→ Excerpt provided:
◇ ◇ ◇

Thiruvananthapuram: Amidst much speculation of a suspected Nipah virus outbreak in Kerala, the state’s Health Minister KK Shailaja has now confirmed that one person from Ernakulam in Kochi has been tested positive for the deadly virus. Addressing media personnel on Tuesday, the minister said that the suspected victim’s reports were sent to the Pune Virology Institute which confirmed that he had been affected by the virus which claimed as many as 17 lives in the state in May of 2018.
Earlier today, KK Shailaja had claimed that the state health machinery was keeping a close eye on 86 people suspected to have fallen victim to the virus. She added that the government is equipped to handle the situation and a special isolation ward has also been set up at the Ernakulam Medical College in Kochi for this purpose. More details in this regard are awaited as this continues to be a developing situation. However, authorities have confirmed that those who came into contact with the patient are being kept under strict observation.

◇ ◇ ◇

→ Raw data:
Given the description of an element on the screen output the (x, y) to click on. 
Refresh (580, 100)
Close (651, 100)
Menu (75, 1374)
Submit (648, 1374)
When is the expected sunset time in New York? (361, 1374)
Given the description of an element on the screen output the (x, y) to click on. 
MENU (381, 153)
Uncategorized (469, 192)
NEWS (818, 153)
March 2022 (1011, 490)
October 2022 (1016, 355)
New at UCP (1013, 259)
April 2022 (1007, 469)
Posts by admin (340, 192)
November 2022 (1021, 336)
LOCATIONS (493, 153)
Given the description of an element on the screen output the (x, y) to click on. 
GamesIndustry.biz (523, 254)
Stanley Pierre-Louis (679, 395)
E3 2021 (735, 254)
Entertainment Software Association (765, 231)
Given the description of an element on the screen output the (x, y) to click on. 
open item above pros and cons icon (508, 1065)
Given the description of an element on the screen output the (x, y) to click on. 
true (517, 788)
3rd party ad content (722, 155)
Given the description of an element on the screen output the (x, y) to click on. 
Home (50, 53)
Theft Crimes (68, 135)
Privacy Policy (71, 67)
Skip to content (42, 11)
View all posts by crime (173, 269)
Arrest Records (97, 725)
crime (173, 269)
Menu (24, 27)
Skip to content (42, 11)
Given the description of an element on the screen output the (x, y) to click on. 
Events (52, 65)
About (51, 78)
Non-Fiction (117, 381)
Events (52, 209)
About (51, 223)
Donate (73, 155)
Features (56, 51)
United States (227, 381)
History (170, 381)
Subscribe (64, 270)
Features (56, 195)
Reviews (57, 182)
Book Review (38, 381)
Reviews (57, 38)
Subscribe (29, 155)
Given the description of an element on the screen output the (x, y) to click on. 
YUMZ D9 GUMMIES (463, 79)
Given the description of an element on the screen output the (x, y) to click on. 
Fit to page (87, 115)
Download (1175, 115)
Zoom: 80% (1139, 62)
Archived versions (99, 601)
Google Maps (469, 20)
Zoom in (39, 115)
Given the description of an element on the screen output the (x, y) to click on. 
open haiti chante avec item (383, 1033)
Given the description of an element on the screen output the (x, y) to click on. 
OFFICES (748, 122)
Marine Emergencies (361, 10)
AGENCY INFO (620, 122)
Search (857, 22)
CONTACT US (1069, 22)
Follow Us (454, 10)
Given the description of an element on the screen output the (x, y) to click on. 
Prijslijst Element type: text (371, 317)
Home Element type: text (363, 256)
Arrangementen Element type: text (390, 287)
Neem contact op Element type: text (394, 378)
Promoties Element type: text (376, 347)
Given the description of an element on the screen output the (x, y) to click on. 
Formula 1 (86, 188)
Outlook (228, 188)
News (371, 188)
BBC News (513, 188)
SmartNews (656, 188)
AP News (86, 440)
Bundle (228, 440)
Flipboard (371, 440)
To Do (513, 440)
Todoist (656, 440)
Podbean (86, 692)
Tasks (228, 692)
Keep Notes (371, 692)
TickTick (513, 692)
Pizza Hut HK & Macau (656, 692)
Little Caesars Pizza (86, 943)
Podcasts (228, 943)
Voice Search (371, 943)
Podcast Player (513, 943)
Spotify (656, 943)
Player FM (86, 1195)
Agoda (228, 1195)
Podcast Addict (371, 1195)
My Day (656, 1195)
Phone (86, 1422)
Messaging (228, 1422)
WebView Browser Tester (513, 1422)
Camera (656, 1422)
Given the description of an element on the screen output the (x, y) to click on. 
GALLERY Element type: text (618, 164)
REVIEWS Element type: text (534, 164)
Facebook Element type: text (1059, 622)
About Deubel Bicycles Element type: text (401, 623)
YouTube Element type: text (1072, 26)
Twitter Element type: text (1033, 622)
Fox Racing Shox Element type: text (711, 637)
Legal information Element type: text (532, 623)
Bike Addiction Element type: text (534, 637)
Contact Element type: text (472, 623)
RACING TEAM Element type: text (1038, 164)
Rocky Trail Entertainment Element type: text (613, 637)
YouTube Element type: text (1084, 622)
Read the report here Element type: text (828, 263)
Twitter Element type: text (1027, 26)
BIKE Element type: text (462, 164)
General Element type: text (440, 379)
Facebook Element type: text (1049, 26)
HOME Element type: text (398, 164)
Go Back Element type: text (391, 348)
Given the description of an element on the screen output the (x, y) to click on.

◇ ◇ ◇

→ Your tasks:
A - According to the Nipah virus report, where was a special isolation ward set up?
B - Please write what comes next in the Nipah virus report, picking up after its final sentence.

→ Answers by item:
A - At the Ernakulam Medical College in Kochi.

B -
As per the latest reports, the man tested positive for the virus has been identified as a 21-year-old college student who has been admitted to a private hospital in Kochi. Earlier this week, a meeting of top officials with the Health Department and Ernakulam district authorities was held to review the situation and map a plan of action. The meeting was chaired by Principal Secretary (Health), Rajan Khobragade. District collector of Ernakulam, Mohammed Y Saffirulla on Monday told media personnel that steps are being taken to ready government and private hospitals to deal with the situation.
In May of 2018, a Nipah virus disease (NiV) was reported from Kozhikode in Malappuram district of Kerala. Government figures put the death toll caused during the outbreak at 14 from Kozhikode and three from neighbouring Malappuram. Several measures were implemented across the state to prevent the spread of the virus and ensure non-contamination of affected persons for over a period of three months.
Nipah can be transmitted through a host of reservoirs, including bats, to both animals and humans. The World Health Organisation (WHO) has confirmed that the first detected case of the infection was reported from Sungai Nipah, a village in Malaysia. Those affected by the virus can witness asymptomatic infection, acute respiratory infection (mild, severe), and fatal encephalitis. Initial symptoms of the virus resemble those of Influenza. However, encephalitis and seizures occur in severe cases leading to the patient progressing to coma within 24 to 48 hours. Union Health Minister Dr Harsh Vardhan has also told media outlets that he is in touch with the Kerala Health Minister and efforts are being made to extend all help to the state machinery in proceeding with a scientific solution. The Union Minister also urged citizens of Kerala to remain calm and not add to a situation of panic.